Jennie and I clutched in each other's arms, our tears mingling. The sense of having failed them, of going about our lives normally while a few miles away they were suffering and dying was almost too much to bear. Jennie's wail: "How could he not have told us? Why was I not there to look after them? Oh, Da, how could you do this to me?" The rush of memory floods over me again and I am fourteen and a child, unable to imagine life without my father.

The wake was a short one, though Da had many friends. There was too much sickness to linger long after each one who died. Back in their empty house, sorting out the few possessions worth saving, Jennie burst out in anger. "They never had a life" and now they're dead. No one in this country has a life unless they're rich - Lords, priests! This country is not for the likes of us. The New World can't be worse." I watched, shocked and unbelieving, as she pushed over Mam's wool loom, knocking it to the floor. "The poor have no time. They must always be straining and struggling. I cannot believe life holds nothing more. Even the animals live better!"

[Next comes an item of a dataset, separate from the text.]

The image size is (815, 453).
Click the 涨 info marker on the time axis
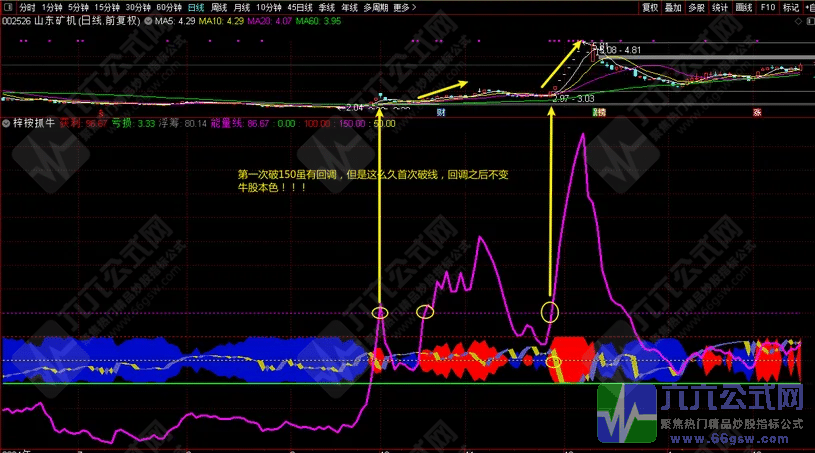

"We'll go to New York, Niall." She turned on me, her eyes bright with tears and determination. "You can't say no! There's nothing left here now to keep us."

"But should we not stay to help Ireland?" I stammered.

"There's no saving Ireland. We're a lost people, debased and destroyed by our Conquerors - and by our own weaknesses. Irishmen would as soon bash each other's pates as unite to face the enemy. They steam themselves up with drink and then fight over religion. I despair of Ireland!"

My face must have mirrored my shock for she smiled a bit then and softened. "We must go, Niall darling. It's the only thing for us. We'll find a bit of land there, I'm sure. The country is that big and empty. And if we have to work hard, we're used to that. At least we'll have something to show for it."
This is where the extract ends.